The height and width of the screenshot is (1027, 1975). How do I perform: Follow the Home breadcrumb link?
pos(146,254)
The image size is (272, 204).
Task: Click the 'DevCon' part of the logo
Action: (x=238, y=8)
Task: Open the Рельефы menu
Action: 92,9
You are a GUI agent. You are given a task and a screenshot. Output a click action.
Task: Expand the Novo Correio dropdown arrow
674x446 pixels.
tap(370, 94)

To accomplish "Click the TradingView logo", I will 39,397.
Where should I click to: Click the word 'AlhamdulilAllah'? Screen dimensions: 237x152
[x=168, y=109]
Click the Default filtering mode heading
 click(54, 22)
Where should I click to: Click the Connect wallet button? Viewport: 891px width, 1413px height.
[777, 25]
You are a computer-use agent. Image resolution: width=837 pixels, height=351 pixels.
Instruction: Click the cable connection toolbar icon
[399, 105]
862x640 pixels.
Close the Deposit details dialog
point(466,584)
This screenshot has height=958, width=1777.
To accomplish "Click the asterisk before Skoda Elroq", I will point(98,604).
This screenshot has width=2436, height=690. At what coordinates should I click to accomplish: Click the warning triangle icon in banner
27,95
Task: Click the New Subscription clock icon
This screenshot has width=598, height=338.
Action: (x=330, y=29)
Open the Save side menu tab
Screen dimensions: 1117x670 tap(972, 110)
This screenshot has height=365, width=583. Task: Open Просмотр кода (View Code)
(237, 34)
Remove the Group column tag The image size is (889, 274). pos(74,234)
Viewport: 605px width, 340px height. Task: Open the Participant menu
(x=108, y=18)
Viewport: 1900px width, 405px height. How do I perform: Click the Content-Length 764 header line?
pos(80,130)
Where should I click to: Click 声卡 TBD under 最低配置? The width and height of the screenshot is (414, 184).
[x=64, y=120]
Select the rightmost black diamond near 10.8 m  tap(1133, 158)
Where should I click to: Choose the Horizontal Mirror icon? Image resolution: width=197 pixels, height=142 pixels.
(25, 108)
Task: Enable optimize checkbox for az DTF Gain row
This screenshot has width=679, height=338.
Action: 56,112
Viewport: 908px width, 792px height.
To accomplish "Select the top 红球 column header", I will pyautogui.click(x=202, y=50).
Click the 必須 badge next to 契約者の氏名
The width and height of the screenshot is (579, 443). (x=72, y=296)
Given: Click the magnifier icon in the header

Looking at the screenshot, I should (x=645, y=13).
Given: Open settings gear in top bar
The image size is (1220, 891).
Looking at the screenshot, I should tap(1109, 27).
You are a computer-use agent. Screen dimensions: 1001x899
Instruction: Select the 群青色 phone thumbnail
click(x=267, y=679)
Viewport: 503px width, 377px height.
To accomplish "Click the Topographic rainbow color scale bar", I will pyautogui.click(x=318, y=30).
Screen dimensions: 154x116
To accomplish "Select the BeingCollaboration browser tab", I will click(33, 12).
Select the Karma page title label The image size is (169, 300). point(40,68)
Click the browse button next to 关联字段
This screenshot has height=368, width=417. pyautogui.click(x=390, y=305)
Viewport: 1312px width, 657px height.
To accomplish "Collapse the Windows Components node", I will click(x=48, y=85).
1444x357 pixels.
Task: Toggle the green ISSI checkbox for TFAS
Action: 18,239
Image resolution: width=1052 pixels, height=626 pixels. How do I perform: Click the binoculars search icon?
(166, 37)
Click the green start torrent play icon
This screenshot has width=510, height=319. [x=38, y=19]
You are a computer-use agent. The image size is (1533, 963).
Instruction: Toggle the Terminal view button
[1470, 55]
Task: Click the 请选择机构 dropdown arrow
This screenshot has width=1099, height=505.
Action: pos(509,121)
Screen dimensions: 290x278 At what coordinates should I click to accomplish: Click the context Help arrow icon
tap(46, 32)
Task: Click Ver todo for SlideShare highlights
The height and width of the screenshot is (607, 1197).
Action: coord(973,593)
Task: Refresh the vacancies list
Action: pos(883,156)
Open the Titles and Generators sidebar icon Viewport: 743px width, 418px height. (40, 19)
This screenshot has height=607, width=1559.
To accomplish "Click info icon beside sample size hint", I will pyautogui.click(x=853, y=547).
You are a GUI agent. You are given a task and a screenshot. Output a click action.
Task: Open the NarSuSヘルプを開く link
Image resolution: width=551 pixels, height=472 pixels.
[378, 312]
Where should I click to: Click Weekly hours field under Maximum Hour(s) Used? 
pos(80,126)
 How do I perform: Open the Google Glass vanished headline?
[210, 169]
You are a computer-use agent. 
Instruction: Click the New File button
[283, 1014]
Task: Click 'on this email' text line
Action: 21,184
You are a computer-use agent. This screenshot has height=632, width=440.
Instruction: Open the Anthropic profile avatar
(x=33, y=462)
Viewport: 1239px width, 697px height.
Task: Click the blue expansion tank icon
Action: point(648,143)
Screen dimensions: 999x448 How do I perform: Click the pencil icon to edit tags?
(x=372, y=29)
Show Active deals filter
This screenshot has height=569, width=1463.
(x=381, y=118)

******************************

> _GIVEN PROBLEM_:
Convert the records above, from their first line through the line containing "point(466,584)", into a Markdown table with the columns Entry and Content, numbering each row and omitting blank lines.

> _SOLUTION FOR THIS PROBLEM_:
| Entry | Content |
|---|---|
| 1 | The height and width of the screenshot is (1027, 1975). How do I perform: Follow the Home breadcrumb link? |
| 2 | pos(146,254) |
| 3 | The image size is (272, 204). |
| 4 | Task: Click the 'DevCon' part of the logo |
| 5 | Action: (x=238, y=8) |
| 6 | Task: Open the Рельефы menu |
| 7 | Action: 92,9 |
| 8 | You are a GUI agent. You are given a task and a screenshot. Output a click action. |
| 9 | Task: Expand the Novo Correio dropdown arrow |
| 10 | 674x446 pixels. |
| 11 | tap(370, 94) |
| 12 | To accomplish "Click the TradingView logo", I will 39,397. |
| 13 | Where should I click to: Click the word 'AlhamdulilAllah'? Screen dimensions: 237x152 |
| 14 | [x=168, y=109] |
| 15 | Click the Default filtering mode heading |
| 16 |  click(54, 22) |
| 17 | Where should I click to: Click the Connect wallet button? Viewport: 891px width, 1413px height. |
| 18 | [777, 25] |
| 19 | You are a computer-use agent. Image resolution: width=837 pixels, height=351 pixels. |
| 20 | Instruction: Click the cable connection toolbar icon |
| 21 | [399, 105] |
| 22 | 862x640 pixels. |
| 23 | Close the Deposit details dialog |
| 24 | point(466,584) |